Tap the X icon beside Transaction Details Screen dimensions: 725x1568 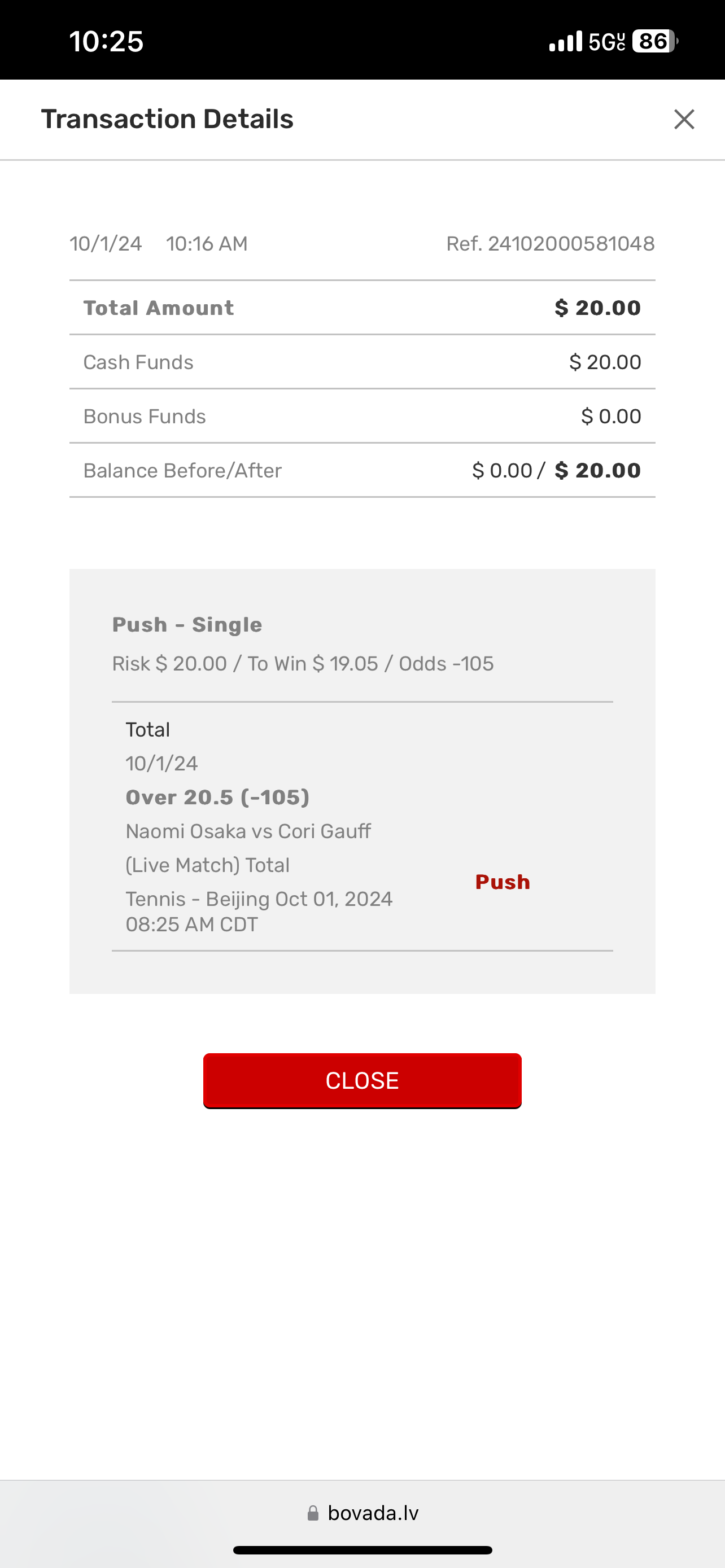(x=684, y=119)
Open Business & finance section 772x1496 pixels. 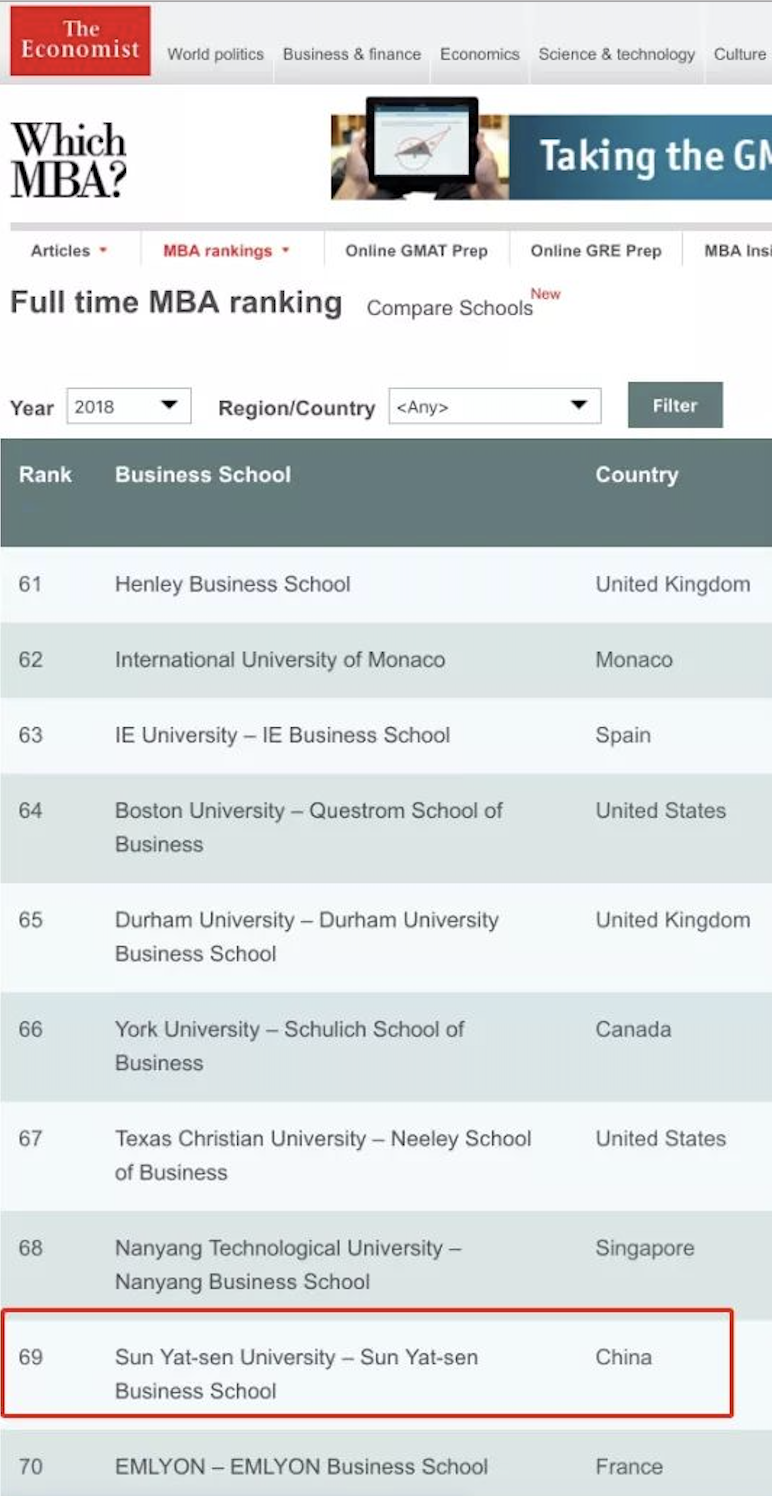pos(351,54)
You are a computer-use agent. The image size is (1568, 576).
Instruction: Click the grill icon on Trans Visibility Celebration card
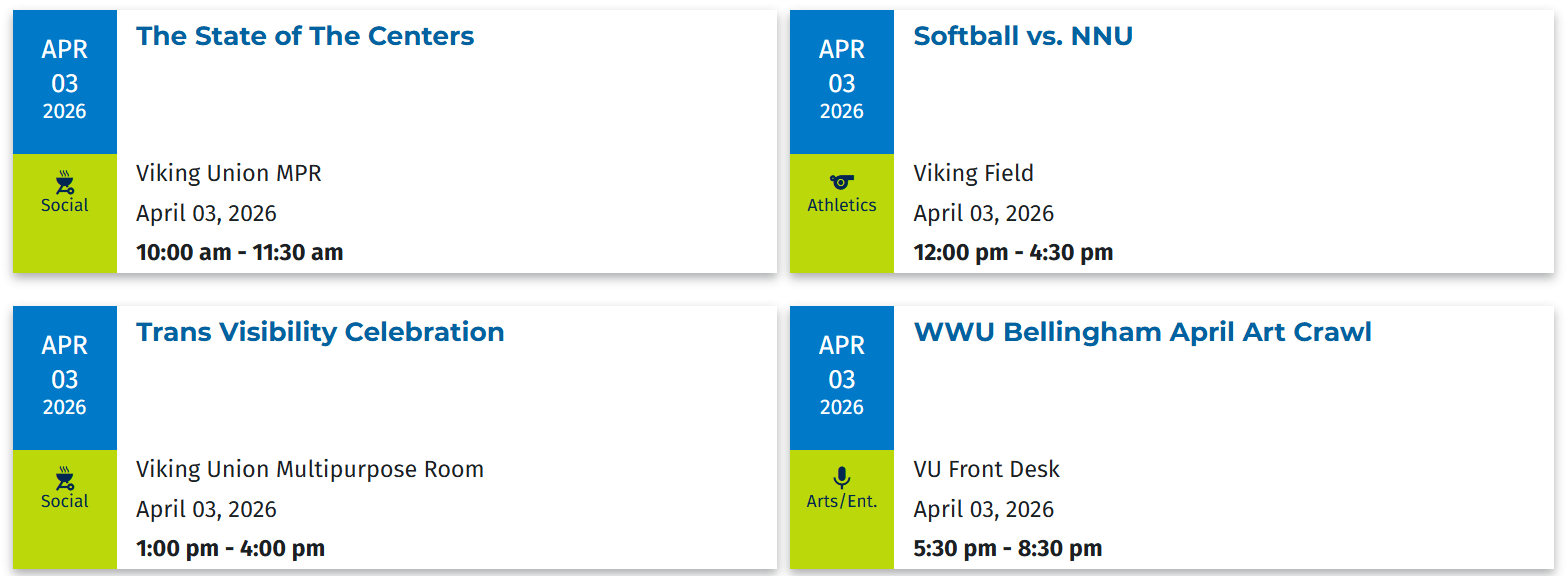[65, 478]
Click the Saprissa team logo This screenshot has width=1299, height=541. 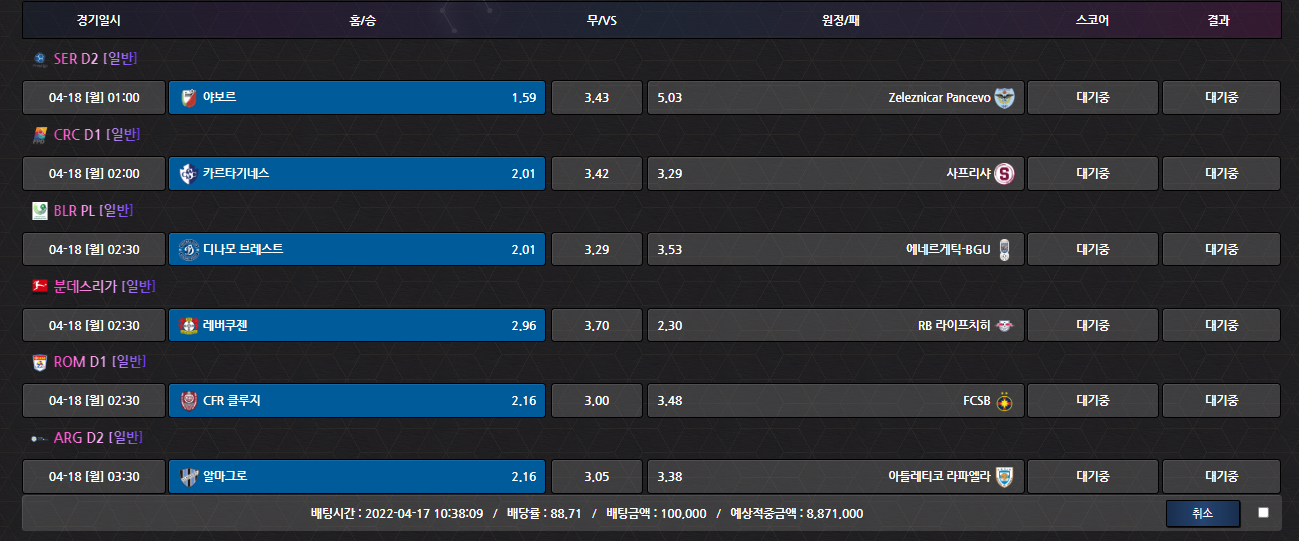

◇ ◇ ◇

This task calls for the lines from the line containing "You are a computer-use" through the end of the listing, set down exactly and only, with pictures omitted.

*RESULT OF THE EXERCISE*.
You are a computer-use agent. The image size is (1568, 576).
Instruction: Click the grill icon on Trans Visibility Celebration card
[65, 478]
Click the Saprissa team logo This screenshot has width=1299, height=541. 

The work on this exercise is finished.